*Challenge 1*: Please repeat the SSD repair excerpt from the words "My first approach" through "to low-level commands.", swapping "hdparm" for "sdparm" each time it occurs.
*Challenge 2*: In the SSD repair excerpt, what did hdparm -I reveal about the drive?

*Document excerpt*:
────────
I want to emphasize at this point that drives which failed in operation most likely still contain valuable or private data. Before throwing a defective drive out, you should make sure the actual flash chips are destroyed if you are not sure about its contents! Otherwise, a malicious third party might use special access tools to recover data even in the event of failing firmware. In my opinion, the hardware encryption is also not to be trusted since it stores key information within the drive and can therefore theoretically be bypassed by undocumented commands.
My first approach was to download the manufacturer tool “Magician” from the Samsung website. There are two versions, for consumer and for datacenter (DC) applications. However, both failed to recognize the SSD under both Windows and Linux. On the other hand, if this were possible as a rescue method, the original owner would surely have tried. I also tried to query SMART data using smartmontools in linux, which partially worked. In addition, hdparm -I showed that none of the safety locks were engaged. From here on, all further repair attempts are undertaken in linux since it allows much more versatile access to low-level commands.
────────
*Entries supplied*:
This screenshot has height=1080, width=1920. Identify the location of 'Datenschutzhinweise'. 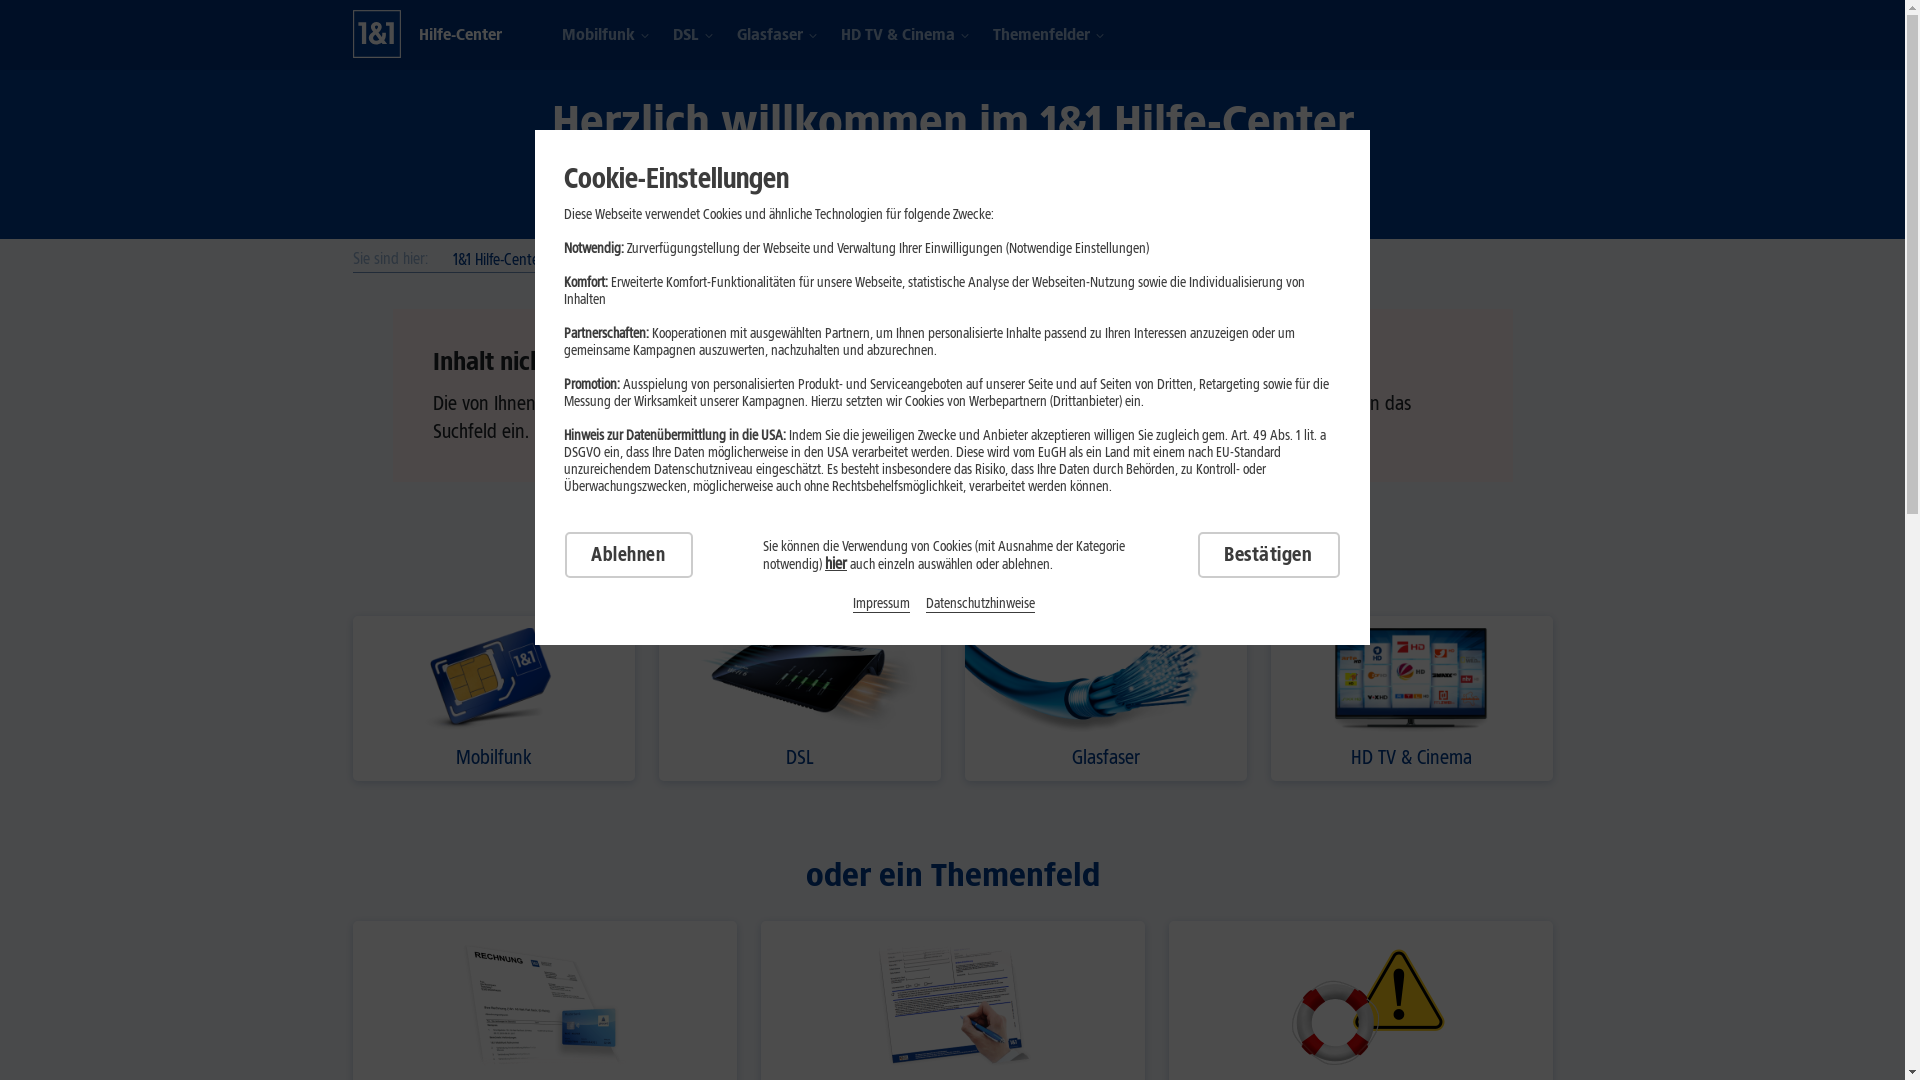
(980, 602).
────────
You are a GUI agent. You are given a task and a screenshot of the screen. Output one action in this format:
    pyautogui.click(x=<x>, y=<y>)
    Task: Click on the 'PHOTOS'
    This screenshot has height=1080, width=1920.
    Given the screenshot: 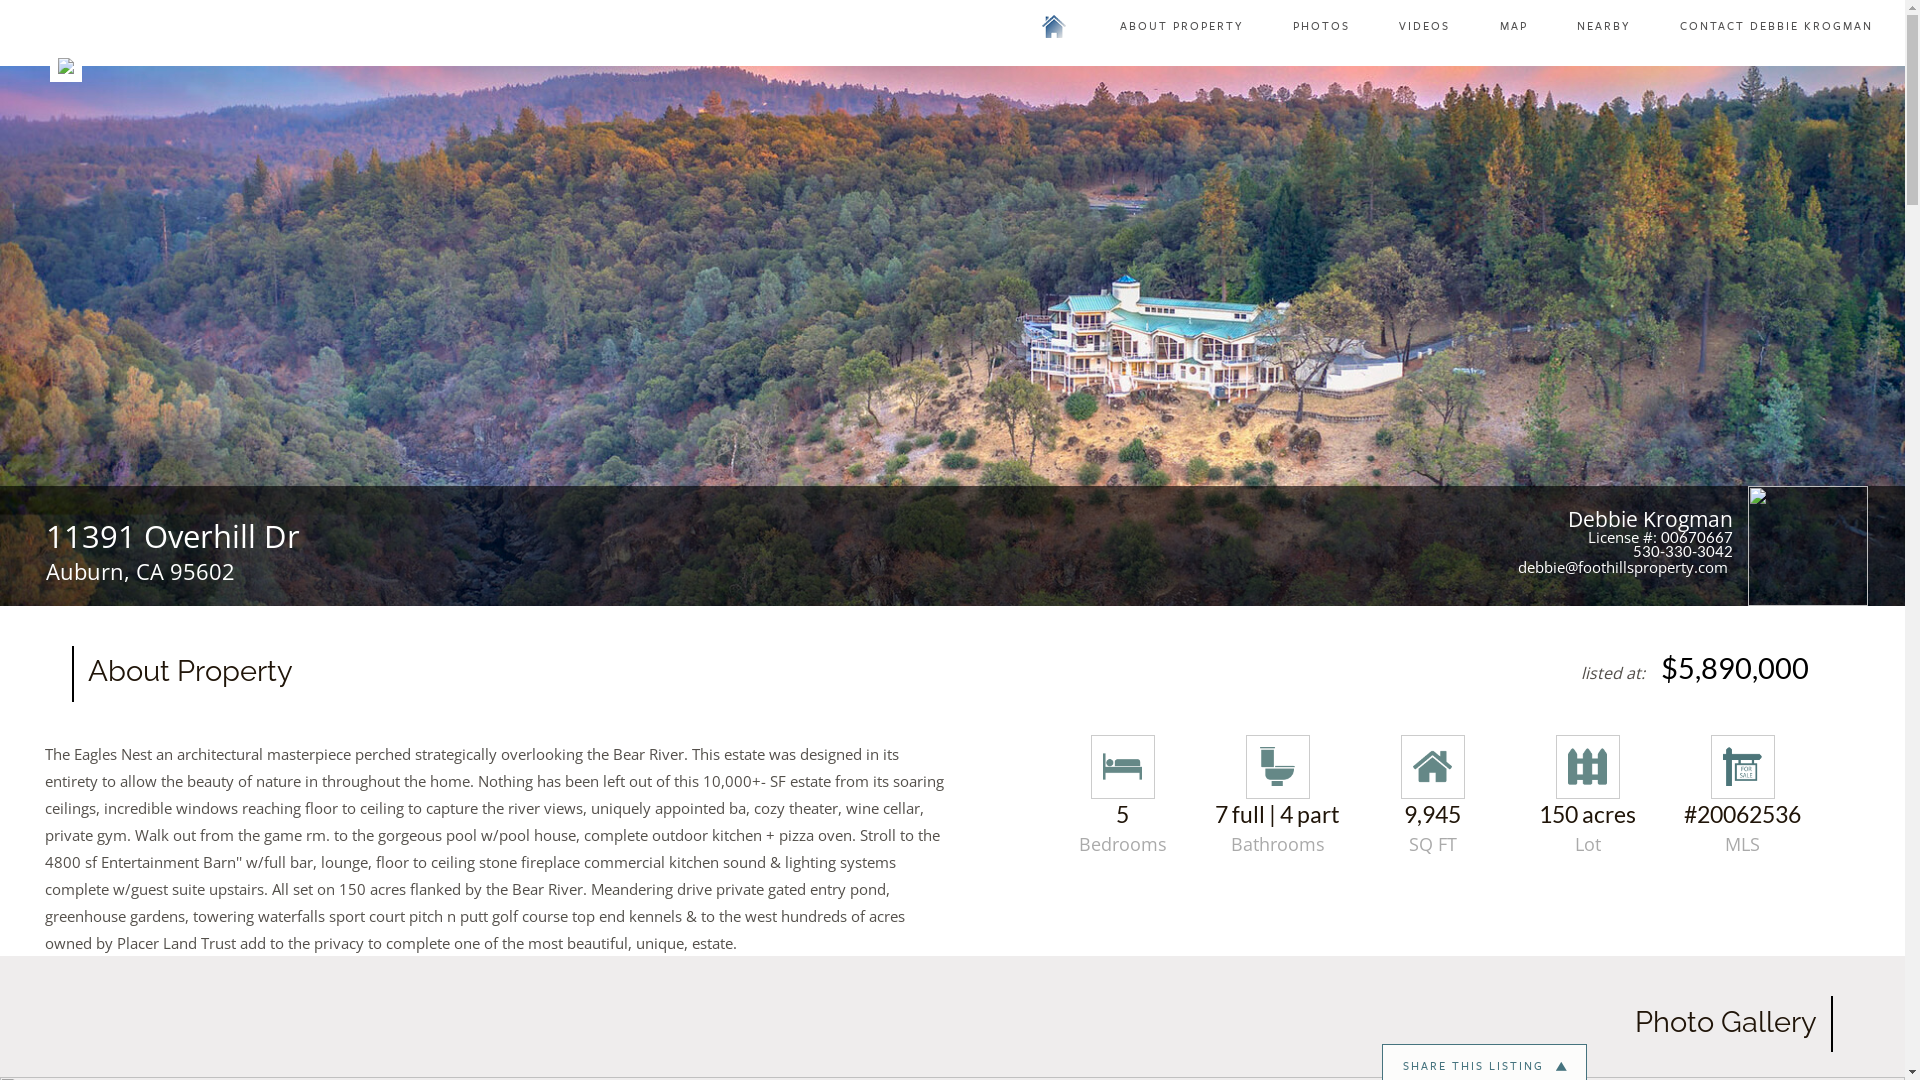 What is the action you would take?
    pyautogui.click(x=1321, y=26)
────────
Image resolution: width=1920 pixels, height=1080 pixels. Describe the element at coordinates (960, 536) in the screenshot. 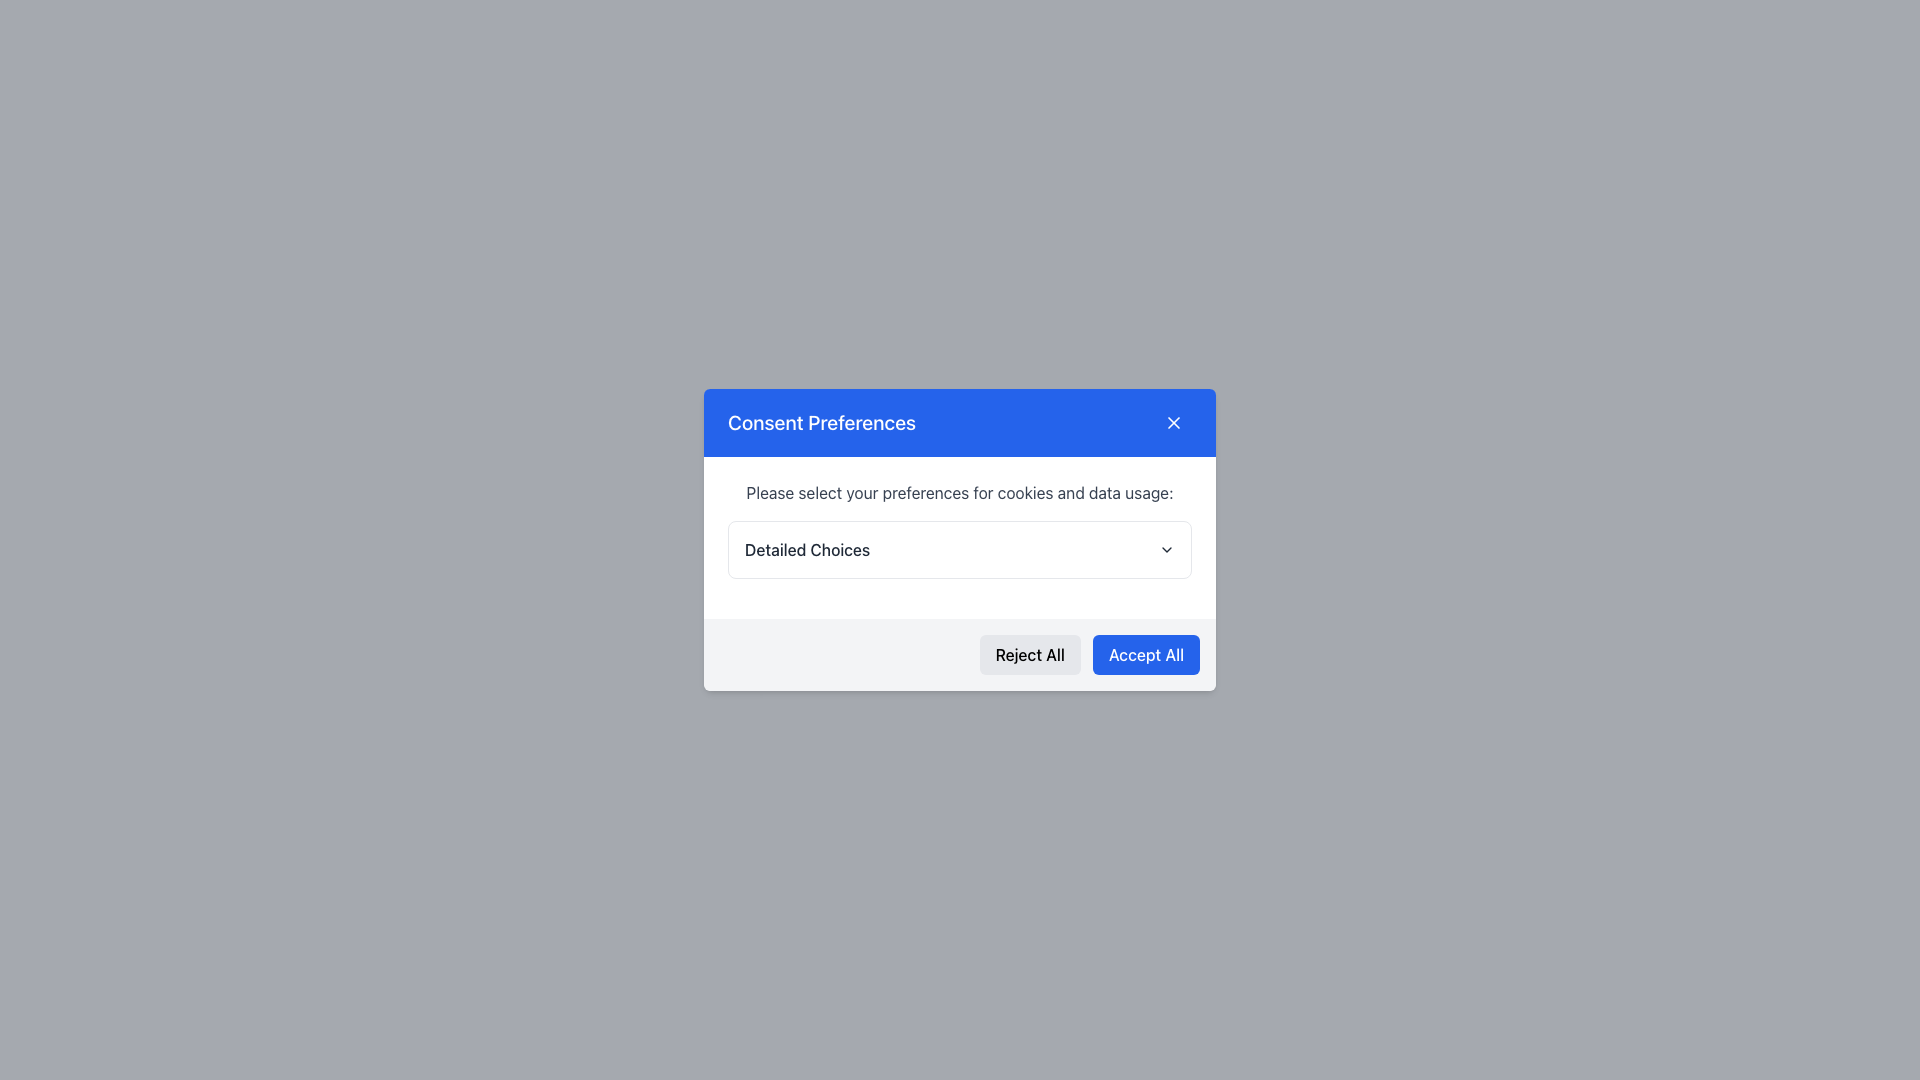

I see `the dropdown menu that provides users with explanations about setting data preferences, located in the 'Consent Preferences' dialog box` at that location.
────────
*Written solution 1*:
My first approach was to download the manufacturer tool “Magician” from the Samsung website. There are two versions, for consumer and for datacenter (DC) applications. However, both failed to recognize the SSD under both Windows and Linux. On the other hand, if this were possible as a rescue method, the original owner would surely have tried. I also tried to query SMART data using smartmontools in linux, which partially worked. In addition, sdparm -I showed that none of the safety locks were engaged. From here on, all further repair attempts are undertaken in linux since it allows much more versatile access to low-level commands.

*Written solution 2*: None of the safety locks were engaged.